§ **WHAT IS NEEDED**:
What is needed is an exact copy of the line that contains "1456x584 pixels. At" and of all later lines to the end of the records below, with no other lines.

§ **TASK MATERIAL**:
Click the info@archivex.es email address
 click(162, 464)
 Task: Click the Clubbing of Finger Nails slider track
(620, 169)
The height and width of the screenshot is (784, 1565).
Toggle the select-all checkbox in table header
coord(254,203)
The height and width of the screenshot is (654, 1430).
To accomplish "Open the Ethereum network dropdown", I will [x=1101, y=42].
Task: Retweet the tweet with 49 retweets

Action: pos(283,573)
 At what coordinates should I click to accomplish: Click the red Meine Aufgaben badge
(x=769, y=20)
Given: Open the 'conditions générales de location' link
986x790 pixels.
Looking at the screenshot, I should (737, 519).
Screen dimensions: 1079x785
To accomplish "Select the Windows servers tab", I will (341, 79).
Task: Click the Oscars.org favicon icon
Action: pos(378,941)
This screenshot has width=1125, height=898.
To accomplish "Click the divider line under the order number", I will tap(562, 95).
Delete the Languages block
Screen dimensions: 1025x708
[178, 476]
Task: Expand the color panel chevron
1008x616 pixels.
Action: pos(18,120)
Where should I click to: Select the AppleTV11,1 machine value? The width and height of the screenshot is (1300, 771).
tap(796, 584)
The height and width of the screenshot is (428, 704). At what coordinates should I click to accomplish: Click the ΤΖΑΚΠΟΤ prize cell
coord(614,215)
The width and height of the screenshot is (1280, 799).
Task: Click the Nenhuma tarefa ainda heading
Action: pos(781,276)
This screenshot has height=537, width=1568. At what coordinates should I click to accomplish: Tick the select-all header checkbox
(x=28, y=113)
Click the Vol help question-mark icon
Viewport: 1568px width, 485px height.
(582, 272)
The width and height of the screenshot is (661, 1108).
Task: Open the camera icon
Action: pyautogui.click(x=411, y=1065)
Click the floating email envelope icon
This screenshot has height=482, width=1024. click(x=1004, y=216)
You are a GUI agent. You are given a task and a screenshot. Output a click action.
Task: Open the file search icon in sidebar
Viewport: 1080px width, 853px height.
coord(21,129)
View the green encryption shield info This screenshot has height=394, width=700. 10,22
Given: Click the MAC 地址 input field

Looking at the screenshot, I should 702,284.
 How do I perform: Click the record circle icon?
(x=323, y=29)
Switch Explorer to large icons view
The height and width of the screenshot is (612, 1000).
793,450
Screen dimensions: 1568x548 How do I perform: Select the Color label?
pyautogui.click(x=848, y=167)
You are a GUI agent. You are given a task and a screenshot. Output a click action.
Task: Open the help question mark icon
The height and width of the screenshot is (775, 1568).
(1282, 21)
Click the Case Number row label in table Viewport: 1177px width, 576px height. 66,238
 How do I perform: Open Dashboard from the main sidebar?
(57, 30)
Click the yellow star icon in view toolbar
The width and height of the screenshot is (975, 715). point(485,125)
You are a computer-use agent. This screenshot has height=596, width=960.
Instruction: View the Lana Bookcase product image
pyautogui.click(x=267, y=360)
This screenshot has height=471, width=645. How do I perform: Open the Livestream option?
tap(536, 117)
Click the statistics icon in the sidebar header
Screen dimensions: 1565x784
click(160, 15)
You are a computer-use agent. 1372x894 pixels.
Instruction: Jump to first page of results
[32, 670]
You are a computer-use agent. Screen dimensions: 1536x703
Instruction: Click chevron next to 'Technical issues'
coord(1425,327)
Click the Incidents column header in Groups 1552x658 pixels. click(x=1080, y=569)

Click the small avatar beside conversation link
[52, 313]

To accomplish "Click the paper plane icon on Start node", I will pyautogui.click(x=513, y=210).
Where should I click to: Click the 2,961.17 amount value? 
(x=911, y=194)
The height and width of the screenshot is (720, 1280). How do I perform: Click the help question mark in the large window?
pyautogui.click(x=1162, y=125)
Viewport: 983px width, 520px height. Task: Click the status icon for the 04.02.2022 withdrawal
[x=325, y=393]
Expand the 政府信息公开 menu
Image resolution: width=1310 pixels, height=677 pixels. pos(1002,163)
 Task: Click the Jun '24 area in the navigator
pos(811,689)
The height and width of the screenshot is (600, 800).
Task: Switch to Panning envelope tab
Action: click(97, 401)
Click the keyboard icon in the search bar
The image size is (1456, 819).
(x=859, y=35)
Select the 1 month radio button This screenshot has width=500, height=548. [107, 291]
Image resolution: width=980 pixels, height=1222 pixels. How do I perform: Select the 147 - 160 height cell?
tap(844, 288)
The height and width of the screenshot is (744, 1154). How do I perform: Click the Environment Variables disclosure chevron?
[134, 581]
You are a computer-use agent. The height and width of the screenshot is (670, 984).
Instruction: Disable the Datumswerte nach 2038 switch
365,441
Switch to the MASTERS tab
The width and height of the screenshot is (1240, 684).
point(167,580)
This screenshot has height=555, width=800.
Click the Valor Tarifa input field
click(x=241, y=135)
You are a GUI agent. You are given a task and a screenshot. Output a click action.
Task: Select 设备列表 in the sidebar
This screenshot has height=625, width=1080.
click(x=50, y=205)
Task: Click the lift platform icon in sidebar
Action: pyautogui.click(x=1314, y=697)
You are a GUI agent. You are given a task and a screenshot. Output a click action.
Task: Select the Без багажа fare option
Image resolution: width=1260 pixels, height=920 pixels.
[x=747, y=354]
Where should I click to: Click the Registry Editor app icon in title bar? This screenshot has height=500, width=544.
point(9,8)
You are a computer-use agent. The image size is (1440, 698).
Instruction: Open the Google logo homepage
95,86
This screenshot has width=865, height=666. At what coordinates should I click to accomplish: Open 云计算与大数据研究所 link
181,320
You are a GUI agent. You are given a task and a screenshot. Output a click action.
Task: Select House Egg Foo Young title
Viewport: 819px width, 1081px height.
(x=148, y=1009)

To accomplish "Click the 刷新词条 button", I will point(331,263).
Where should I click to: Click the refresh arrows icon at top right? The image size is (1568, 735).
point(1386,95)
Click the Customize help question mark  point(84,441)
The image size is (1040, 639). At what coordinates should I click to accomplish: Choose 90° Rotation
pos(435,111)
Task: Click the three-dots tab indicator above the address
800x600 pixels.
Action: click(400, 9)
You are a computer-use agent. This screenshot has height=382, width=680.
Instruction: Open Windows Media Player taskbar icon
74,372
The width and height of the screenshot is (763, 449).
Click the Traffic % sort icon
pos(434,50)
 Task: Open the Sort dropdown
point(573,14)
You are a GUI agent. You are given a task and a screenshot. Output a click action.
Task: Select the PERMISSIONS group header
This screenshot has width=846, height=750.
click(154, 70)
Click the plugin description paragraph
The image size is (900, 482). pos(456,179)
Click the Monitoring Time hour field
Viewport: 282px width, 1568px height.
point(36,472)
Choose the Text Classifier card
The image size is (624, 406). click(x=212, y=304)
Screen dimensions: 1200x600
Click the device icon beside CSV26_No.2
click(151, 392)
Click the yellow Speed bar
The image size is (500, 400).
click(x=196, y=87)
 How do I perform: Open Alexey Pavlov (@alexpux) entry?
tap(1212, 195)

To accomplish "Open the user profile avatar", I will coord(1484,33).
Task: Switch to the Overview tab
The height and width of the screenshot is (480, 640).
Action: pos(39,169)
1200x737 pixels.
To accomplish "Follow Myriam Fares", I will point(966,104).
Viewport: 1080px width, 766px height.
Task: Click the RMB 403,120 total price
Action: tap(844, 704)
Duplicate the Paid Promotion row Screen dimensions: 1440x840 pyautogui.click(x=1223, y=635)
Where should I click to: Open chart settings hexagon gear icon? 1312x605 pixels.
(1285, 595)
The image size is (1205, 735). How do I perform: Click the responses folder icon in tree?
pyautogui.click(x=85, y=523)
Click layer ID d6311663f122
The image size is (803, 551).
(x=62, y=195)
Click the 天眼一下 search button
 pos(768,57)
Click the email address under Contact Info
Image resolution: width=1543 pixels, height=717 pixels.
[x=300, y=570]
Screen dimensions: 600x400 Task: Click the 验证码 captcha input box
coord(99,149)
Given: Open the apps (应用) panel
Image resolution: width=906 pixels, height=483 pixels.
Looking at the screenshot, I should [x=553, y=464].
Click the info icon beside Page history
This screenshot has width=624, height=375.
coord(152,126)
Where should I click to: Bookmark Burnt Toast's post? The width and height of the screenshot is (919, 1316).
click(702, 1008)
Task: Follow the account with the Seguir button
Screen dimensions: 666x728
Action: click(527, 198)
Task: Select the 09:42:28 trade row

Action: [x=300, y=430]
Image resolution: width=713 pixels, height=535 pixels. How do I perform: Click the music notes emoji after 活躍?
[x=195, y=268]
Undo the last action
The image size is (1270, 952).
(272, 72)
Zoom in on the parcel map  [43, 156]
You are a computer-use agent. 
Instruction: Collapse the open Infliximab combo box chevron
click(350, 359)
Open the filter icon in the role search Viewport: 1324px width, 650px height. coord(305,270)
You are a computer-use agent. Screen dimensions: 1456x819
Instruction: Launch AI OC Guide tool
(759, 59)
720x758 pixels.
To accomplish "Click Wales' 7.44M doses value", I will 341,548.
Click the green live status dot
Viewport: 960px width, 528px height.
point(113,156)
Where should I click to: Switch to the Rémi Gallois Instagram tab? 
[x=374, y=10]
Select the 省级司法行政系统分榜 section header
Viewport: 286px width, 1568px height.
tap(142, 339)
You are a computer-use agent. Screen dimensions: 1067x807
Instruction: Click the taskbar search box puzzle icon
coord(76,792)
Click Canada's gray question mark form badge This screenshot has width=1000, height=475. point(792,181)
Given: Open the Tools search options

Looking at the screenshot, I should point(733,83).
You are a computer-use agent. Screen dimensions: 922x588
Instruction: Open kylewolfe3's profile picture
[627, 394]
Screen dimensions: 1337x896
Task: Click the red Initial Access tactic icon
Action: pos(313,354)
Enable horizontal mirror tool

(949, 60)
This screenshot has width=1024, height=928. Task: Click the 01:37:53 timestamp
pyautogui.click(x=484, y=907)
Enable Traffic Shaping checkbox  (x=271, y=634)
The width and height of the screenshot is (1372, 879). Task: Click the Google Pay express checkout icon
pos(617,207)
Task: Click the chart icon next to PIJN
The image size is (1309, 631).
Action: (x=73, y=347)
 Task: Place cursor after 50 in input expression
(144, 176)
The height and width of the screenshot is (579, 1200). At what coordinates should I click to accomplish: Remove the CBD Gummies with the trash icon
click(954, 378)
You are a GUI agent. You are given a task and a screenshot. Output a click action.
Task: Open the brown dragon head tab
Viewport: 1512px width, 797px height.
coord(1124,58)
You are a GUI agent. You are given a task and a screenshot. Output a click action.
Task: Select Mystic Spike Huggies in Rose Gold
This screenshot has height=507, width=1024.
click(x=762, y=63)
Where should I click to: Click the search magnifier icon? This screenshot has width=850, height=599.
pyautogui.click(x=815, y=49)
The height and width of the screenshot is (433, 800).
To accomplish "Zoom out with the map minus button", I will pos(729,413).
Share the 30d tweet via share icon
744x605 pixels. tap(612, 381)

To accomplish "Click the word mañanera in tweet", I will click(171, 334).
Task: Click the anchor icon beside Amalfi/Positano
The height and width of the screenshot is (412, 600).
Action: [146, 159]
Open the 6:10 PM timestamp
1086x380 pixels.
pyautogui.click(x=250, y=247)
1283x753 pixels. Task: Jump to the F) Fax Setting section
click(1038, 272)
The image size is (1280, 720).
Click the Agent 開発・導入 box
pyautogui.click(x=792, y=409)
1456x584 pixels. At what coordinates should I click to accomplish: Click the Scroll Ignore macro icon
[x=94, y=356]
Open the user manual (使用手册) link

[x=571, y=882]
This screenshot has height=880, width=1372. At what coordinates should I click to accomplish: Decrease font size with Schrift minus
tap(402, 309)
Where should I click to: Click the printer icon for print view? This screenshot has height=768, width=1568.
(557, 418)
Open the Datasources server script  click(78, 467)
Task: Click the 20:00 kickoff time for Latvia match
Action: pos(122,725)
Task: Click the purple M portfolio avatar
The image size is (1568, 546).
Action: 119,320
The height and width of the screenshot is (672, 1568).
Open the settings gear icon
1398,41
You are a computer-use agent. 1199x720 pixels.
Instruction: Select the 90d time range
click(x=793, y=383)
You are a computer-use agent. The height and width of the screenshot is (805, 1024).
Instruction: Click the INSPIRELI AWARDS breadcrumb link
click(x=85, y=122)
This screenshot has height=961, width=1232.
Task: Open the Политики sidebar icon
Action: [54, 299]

§ **TASK RESULT**:
1456x584 pixels. At what coordinates should I click to accomplish: Click the Scroll Ignore macro icon
[x=94, y=356]
Open the user manual (使用手册) link

[x=571, y=882]
This screenshot has height=880, width=1372. At what coordinates should I click to accomplish: Decrease font size with Schrift minus
tap(402, 309)
Where should I click to: Click the printer icon for print view? This screenshot has height=768, width=1568.
(557, 418)
Open the Datasources server script  click(78, 467)
Task: Click the 20:00 kickoff time for Latvia match
Action: pos(122,725)
Task: Click the purple M portfolio avatar
The image size is (1568, 546).
Action: 119,320
The height and width of the screenshot is (672, 1568).
Open the settings gear icon
1398,41
You are a computer-use agent. 1199x720 pixels.
Instruction: Select the 90d time range
click(x=793, y=383)
You are a computer-use agent. The height and width of the screenshot is (805, 1024).
Instruction: Click the INSPIRELI AWARDS breadcrumb link
click(x=85, y=122)
This screenshot has height=961, width=1232.
Task: Open the Политики sidebar icon
Action: [54, 299]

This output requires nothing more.